# EXERCISE PROMPT
In your copy, include no images, and write out every entry below exactly as it stands.

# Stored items
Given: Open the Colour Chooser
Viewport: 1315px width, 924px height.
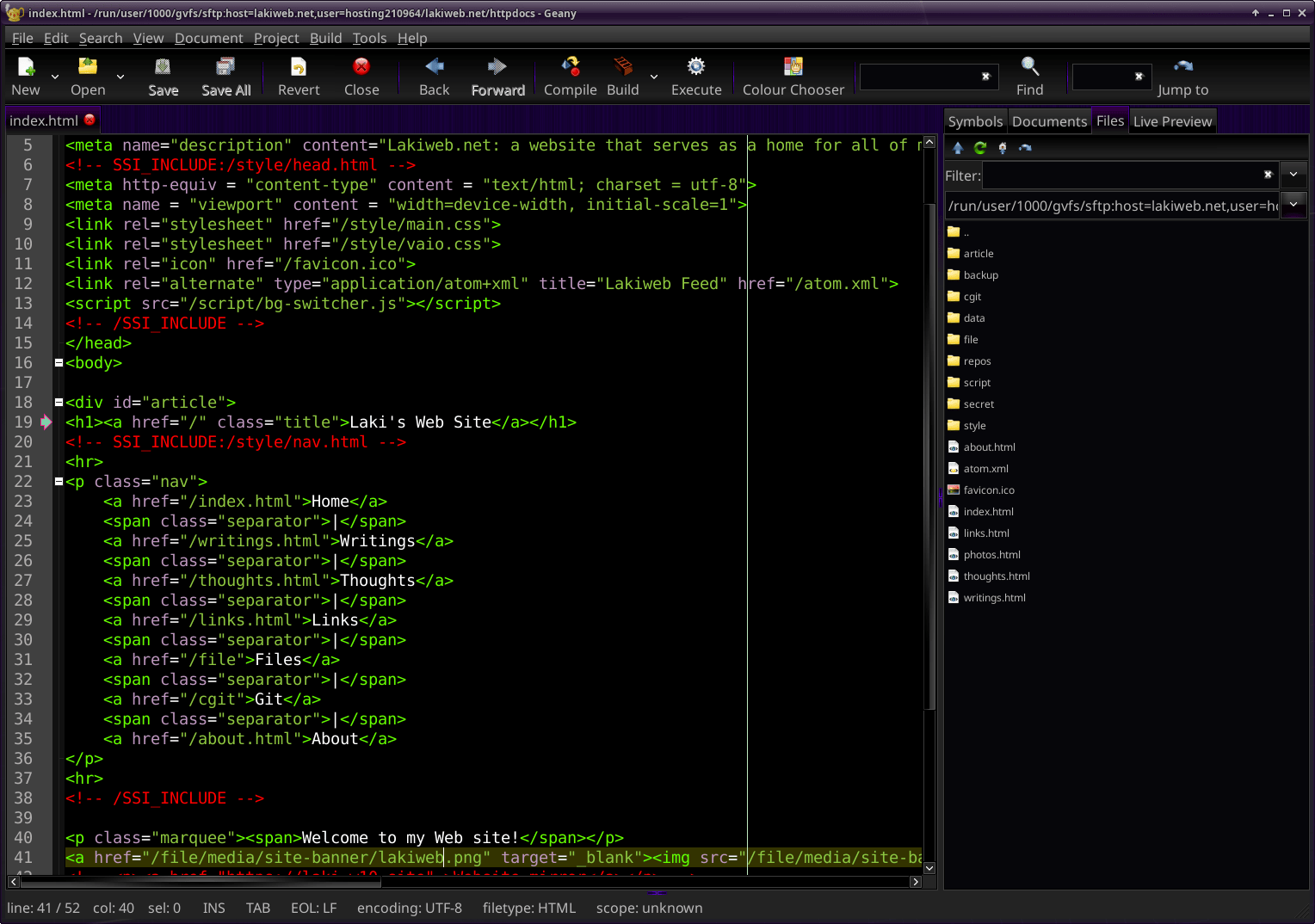Looking at the screenshot, I should click(793, 67).
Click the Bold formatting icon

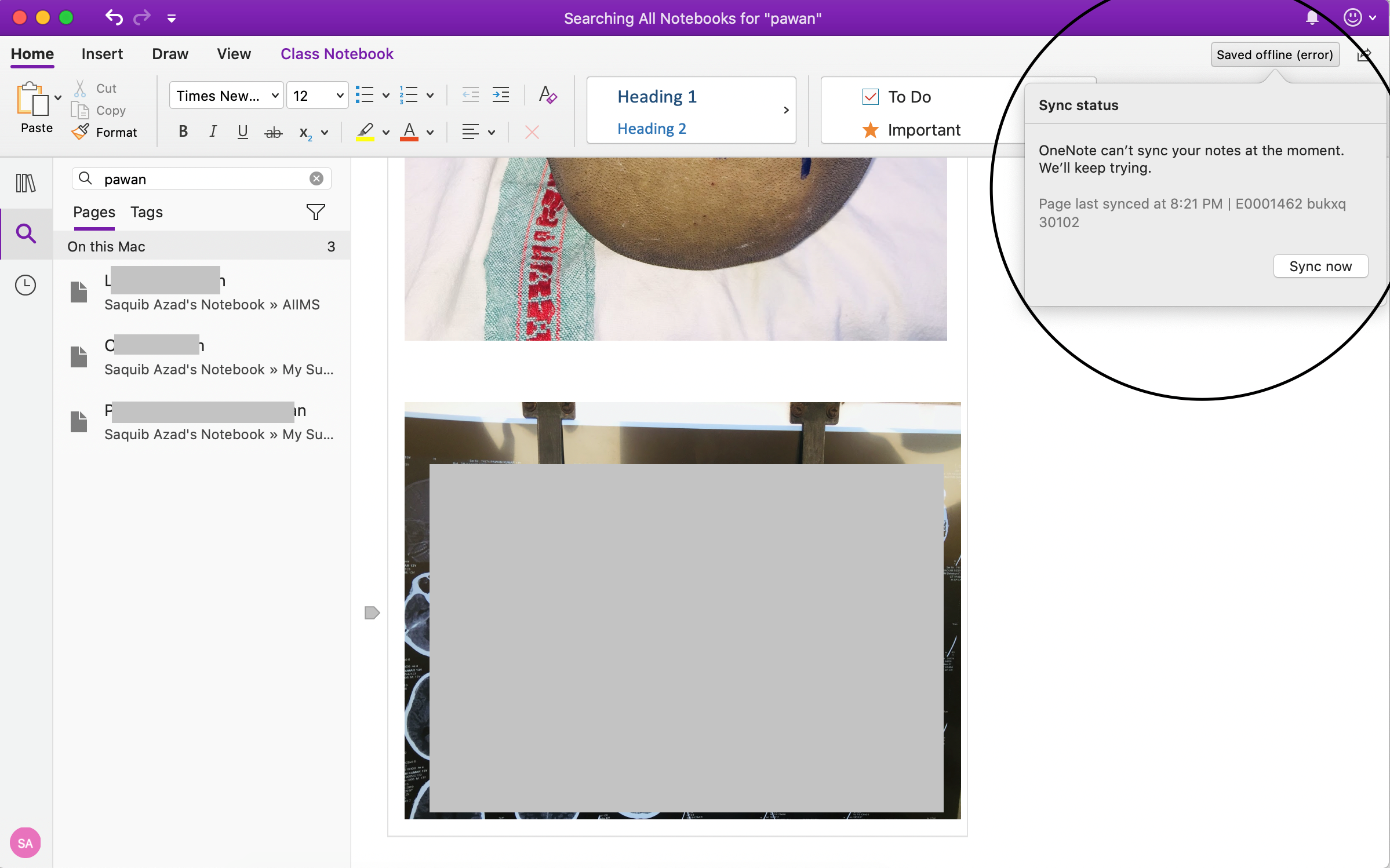click(x=182, y=131)
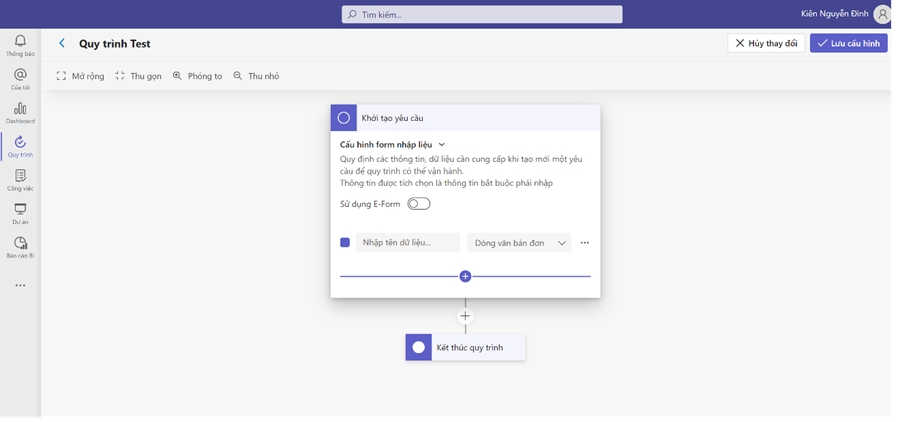Image resolution: width=900 pixels, height=422 pixels.
Task: Collapse Cấu hình form nhập liệu section
Action: point(442,144)
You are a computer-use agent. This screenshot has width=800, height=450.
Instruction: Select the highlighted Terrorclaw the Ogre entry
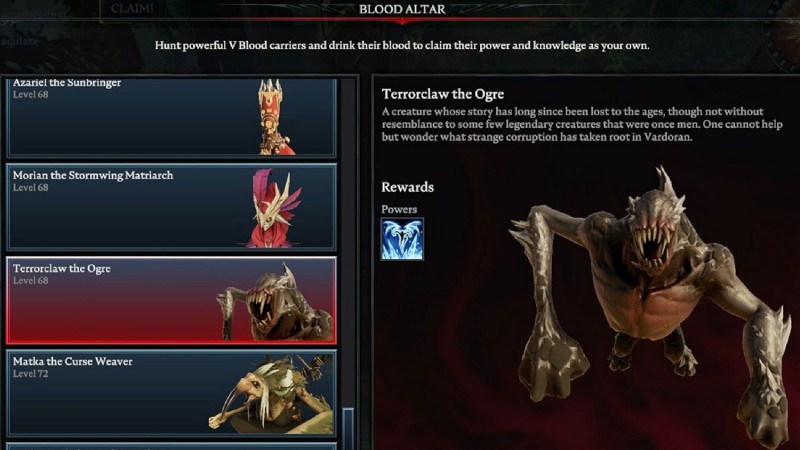point(171,300)
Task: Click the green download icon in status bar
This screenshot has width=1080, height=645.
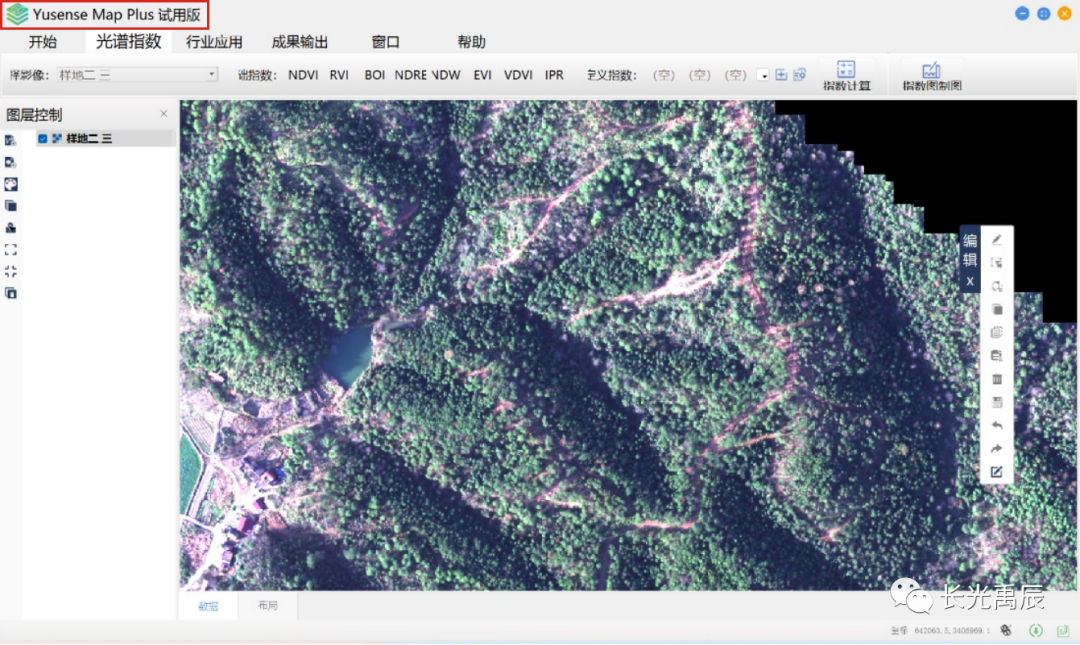Action: pos(1036,630)
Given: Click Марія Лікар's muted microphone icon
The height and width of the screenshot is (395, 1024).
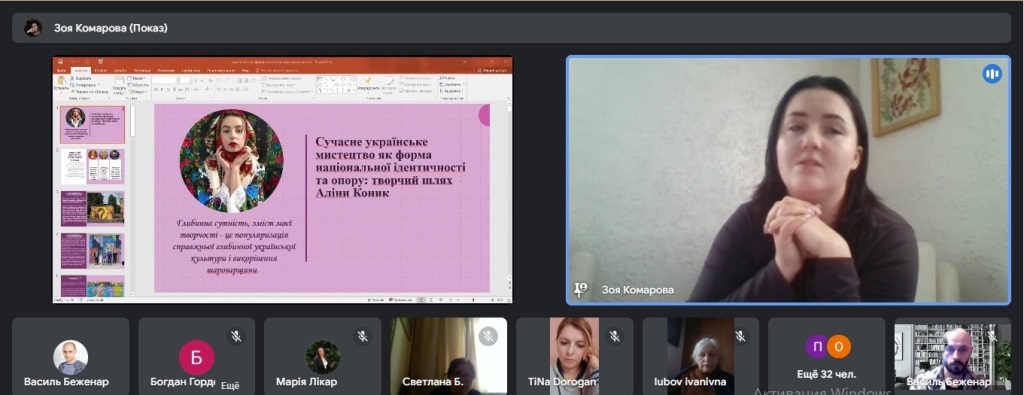Looking at the screenshot, I should [x=362, y=336].
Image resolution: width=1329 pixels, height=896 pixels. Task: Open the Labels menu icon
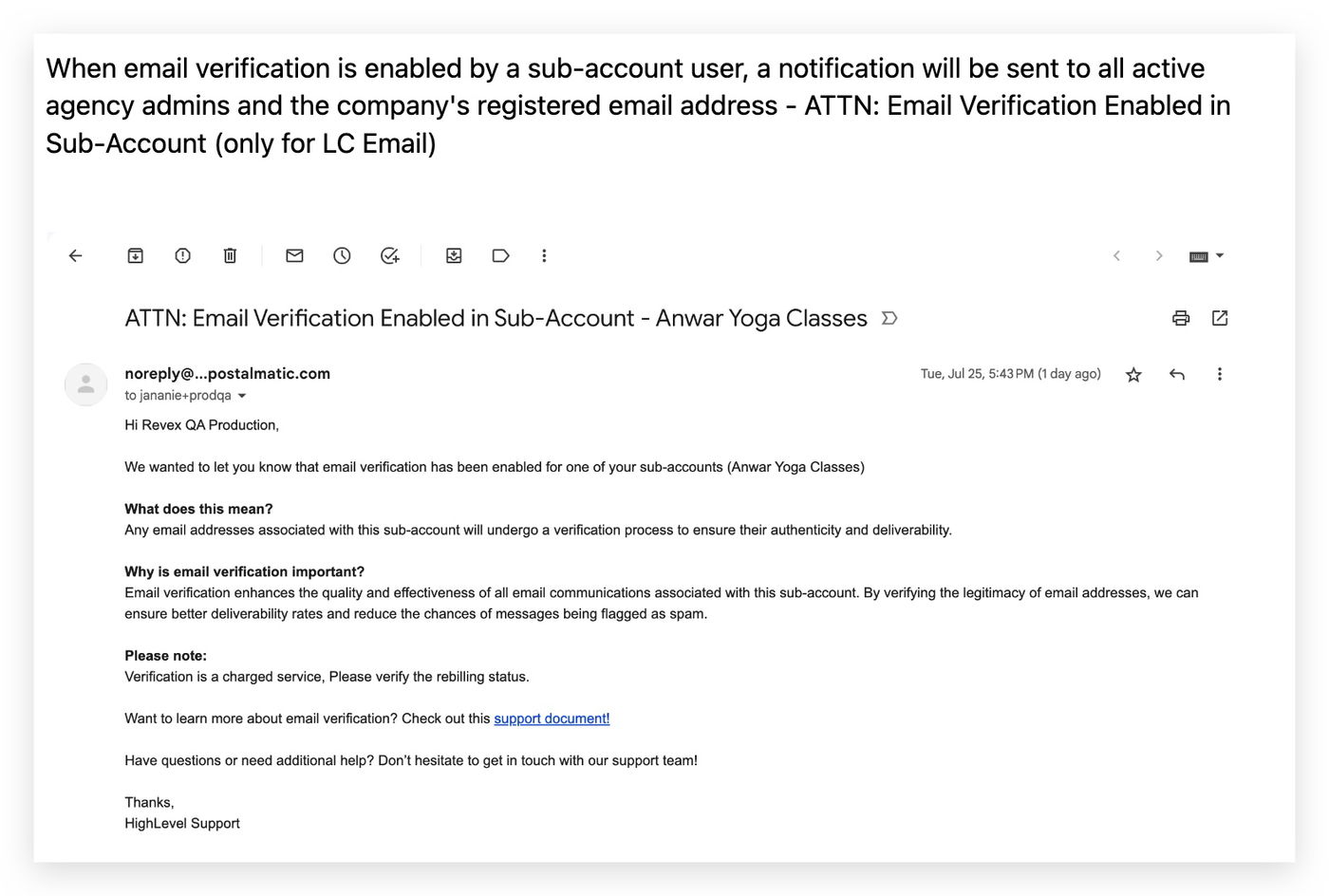[500, 255]
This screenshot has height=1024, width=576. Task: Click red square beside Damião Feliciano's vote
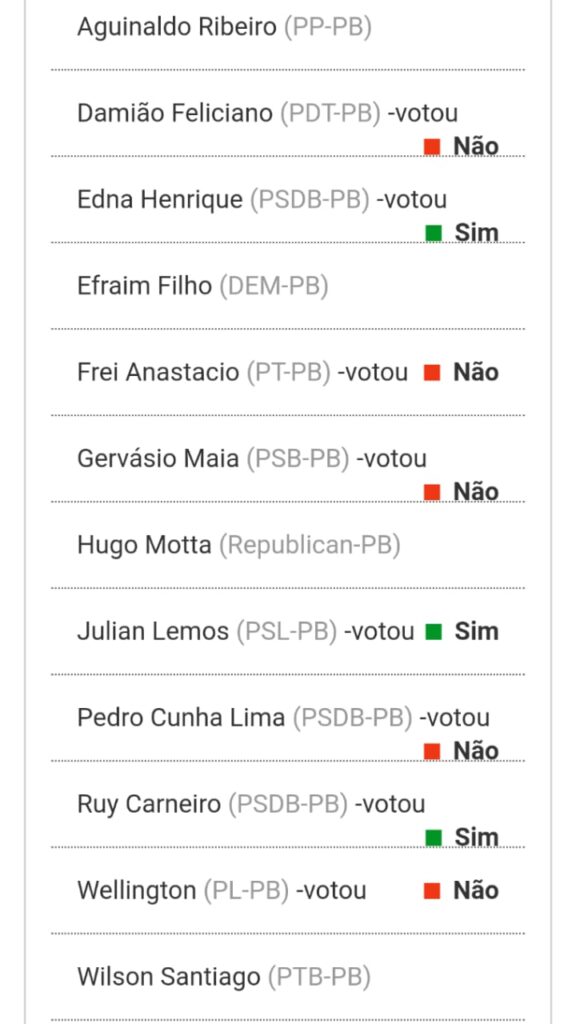(x=432, y=147)
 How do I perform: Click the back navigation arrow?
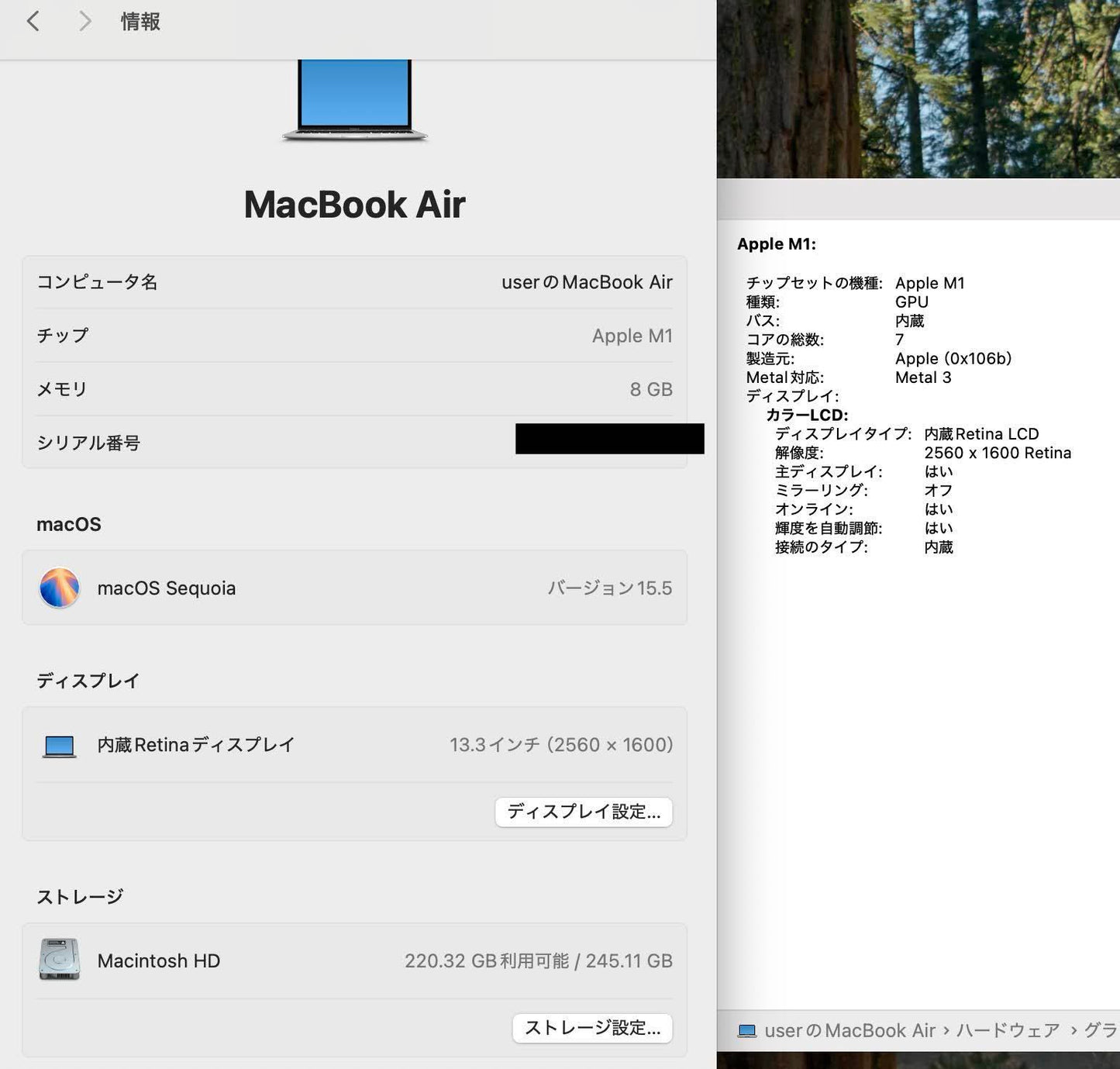(x=33, y=21)
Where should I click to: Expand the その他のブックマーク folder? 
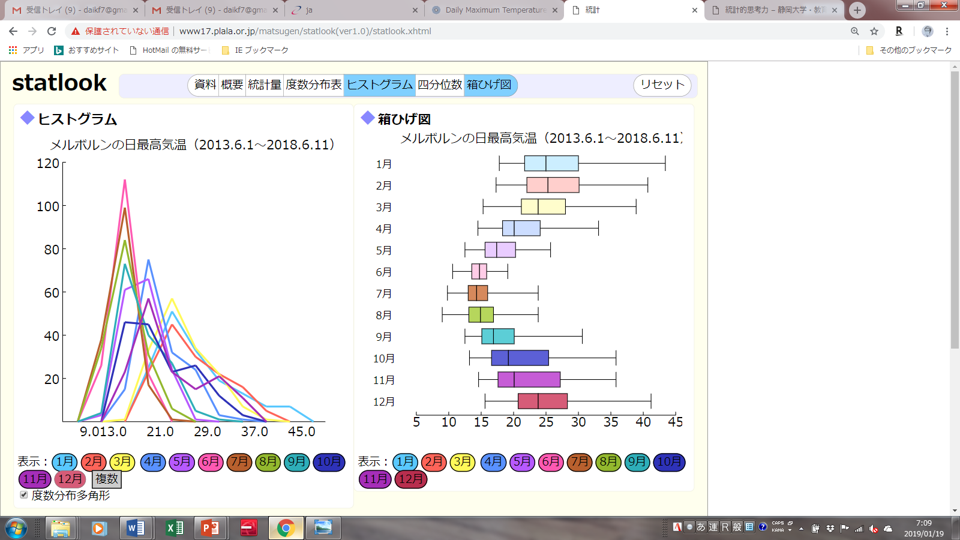908,50
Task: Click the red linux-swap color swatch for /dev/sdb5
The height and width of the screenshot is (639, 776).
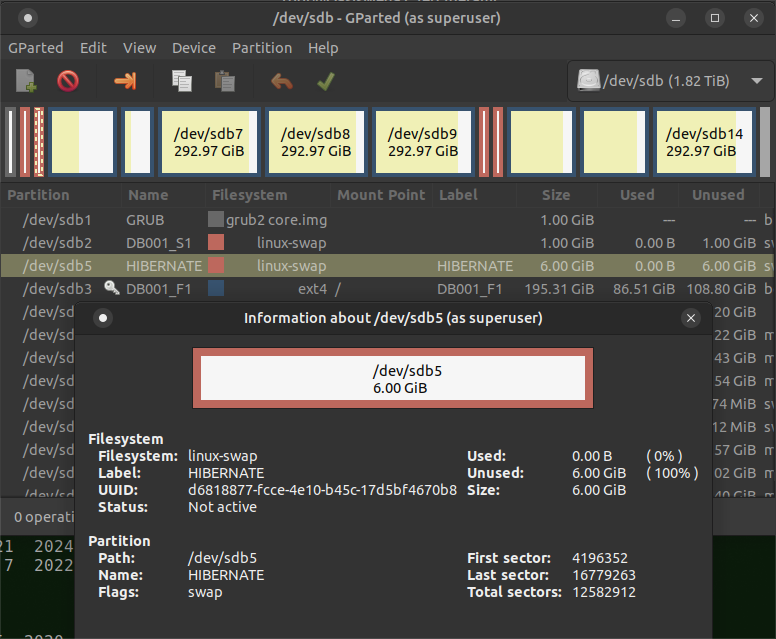Action: pyautogui.click(x=215, y=266)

# WORKED SOLUTION
Given: Open the Colour Chooser
Viewport: 1315px width, 924px height.
Looking at the screenshot, I should click(793, 67).
Click the Bold formatting icon

click(x=182, y=131)
Image resolution: width=900 pixels, height=422 pixels.
Task: Collapse Cấu hình form nhập liệu section
Action: point(442,144)
You are a computer-use agent. This screenshot has width=800, height=450.
Instruction: Select the highlighted Terrorclaw the Ogre entry
point(171,300)
Task: Click the green download icon in status bar
This screenshot has width=1080, height=645.
Action: pos(1036,630)
Given: Click Марія Лікар's muted microphone icon
The height and width of the screenshot is (395, 1024).
Looking at the screenshot, I should [x=362, y=336].
Image resolution: width=1329 pixels, height=896 pixels. Task: Open the Labels menu icon
[500, 255]
This screenshot has height=1024, width=576. Task: Click red square beside Damião Feliciano's vote
(x=432, y=147)
 How do I perform: Click the back navigation arrow?
(x=33, y=21)
Where should I click to: Expand the その他のブックマーク folder? 
908,50
Task: Click the red linux-swap color swatch for /dev/sdb5
The height and width of the screenshot is (639, 776).
Action: pyautogui.click(x=215, y=266)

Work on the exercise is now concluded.